The Hobby Horse
- Date:
- c. 1767/68
- Medium:
- Color woodblock print; chuban
- Source:
- Art Institute of Chicago
Description
The Hobby Horse, dated 1762 and held by the Art Institute of Chicago, is a chuban print by Suzuki Harunobu that uses an everyday Edo toy as the pivot of a small, charming composition. Wooden hobby horses and bamboo broom-poles served as steeds in children's play throughout the period, and Harunobu repeatedly used such props to anchor scenes that doubled as parodies of elevated warrior or courtly themes.
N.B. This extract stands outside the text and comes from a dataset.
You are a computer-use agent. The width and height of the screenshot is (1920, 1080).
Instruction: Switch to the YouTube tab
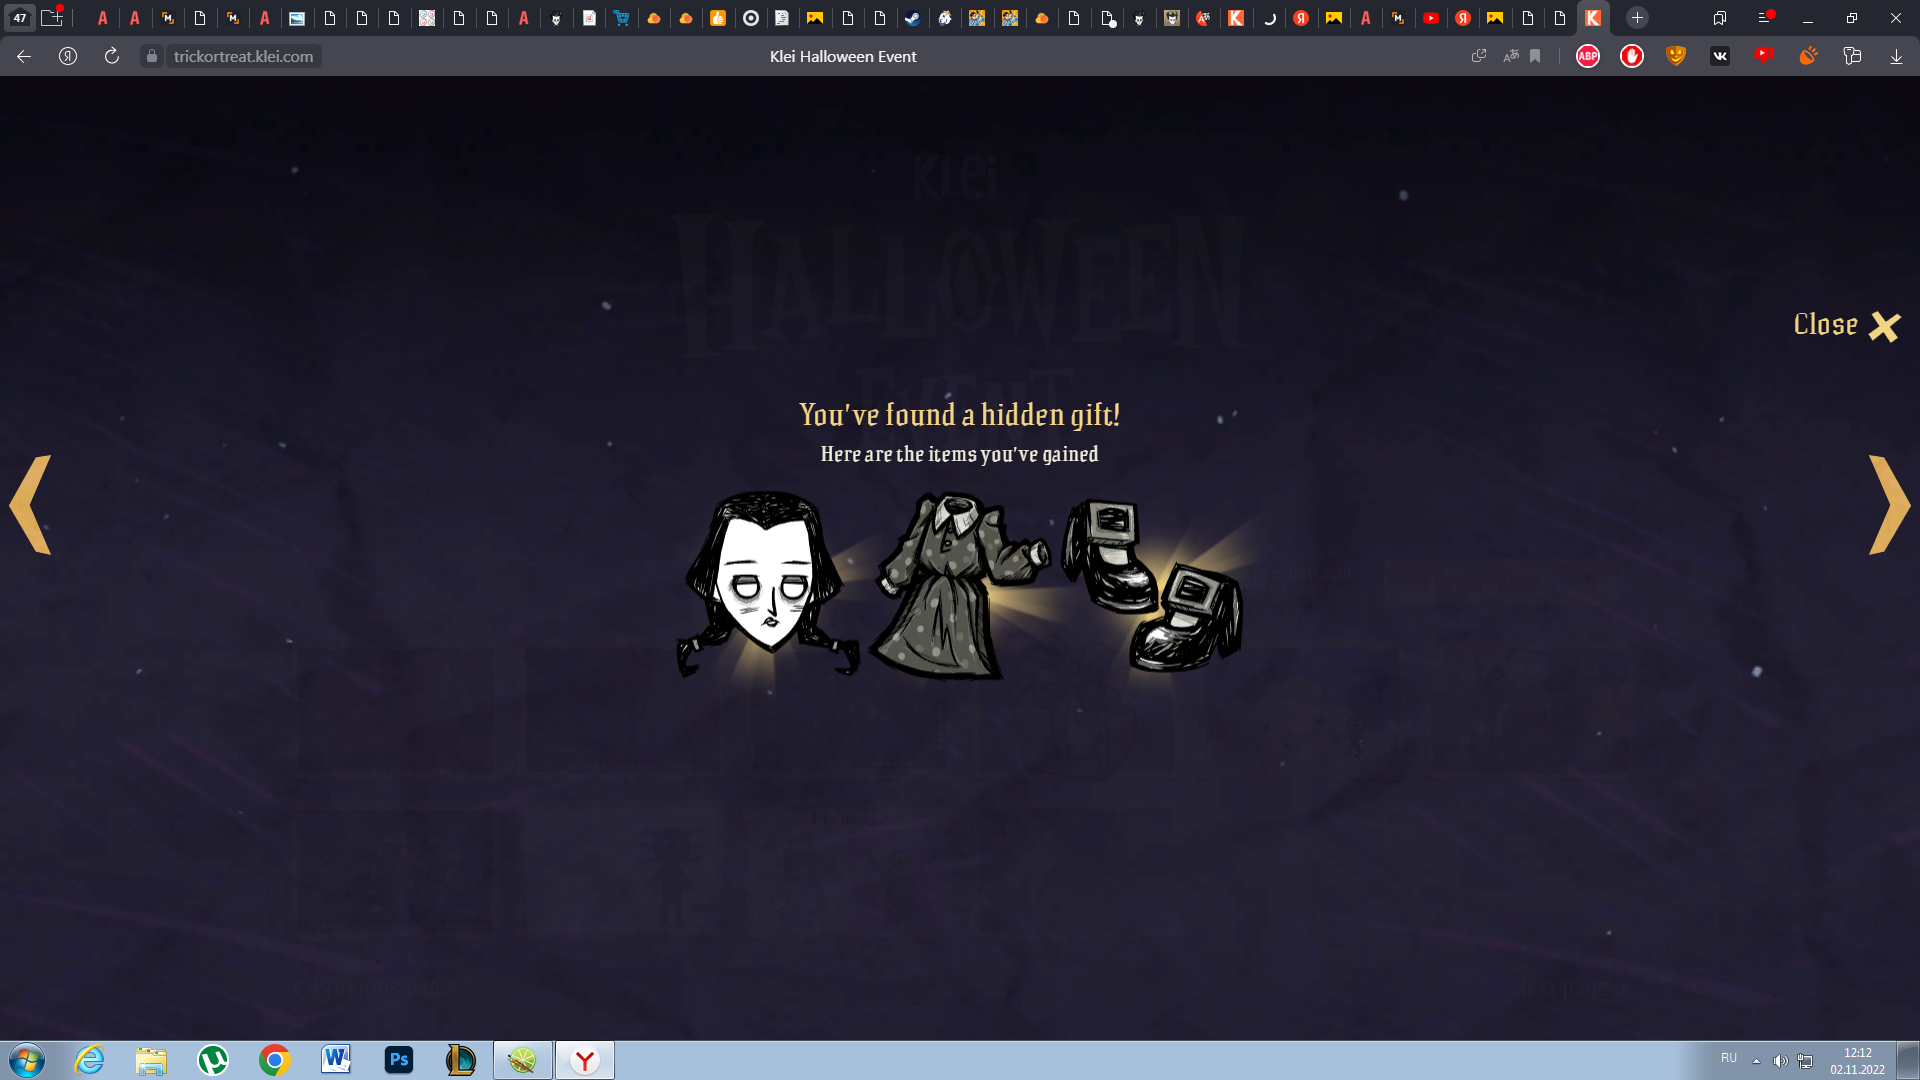1431,18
A young figure - often read as a child or a slim attendant - sits or strides astride the toy, while another figure may watch or steady the rider. As elsewhere in Suzuki Harunobu's 1762 production, the design predates the celebrated nishiki-e revolution of 1765 and employs a limited palette of carefully placed tones. Even so, the keyblock is crisp, the proportions are unmistakably Harunobu's, and the negative space is calibrated with the discipline that would soon make his polychromatic prints standard reference for the rest of Edo ukiyo-e. The chuban bijin-ga format keeps the scale intimate and the gesture legible. In Edo culture, depictions of children at play often carried adult double meanings, with hobby horses occasionally tying to mitate of equestrian heroes; Harunobu, characteristically, leaves the reading open. What remains is the human warmth of the scene: the toy, the body adapted to it, the steady gaze of the other figure - everything one needs to feel the close grain of domestic life in mid-Edo. The Art Institute of Chicago's impression preserves Suzuki Harunobu's gift for making the small and ordinary feel quietly important.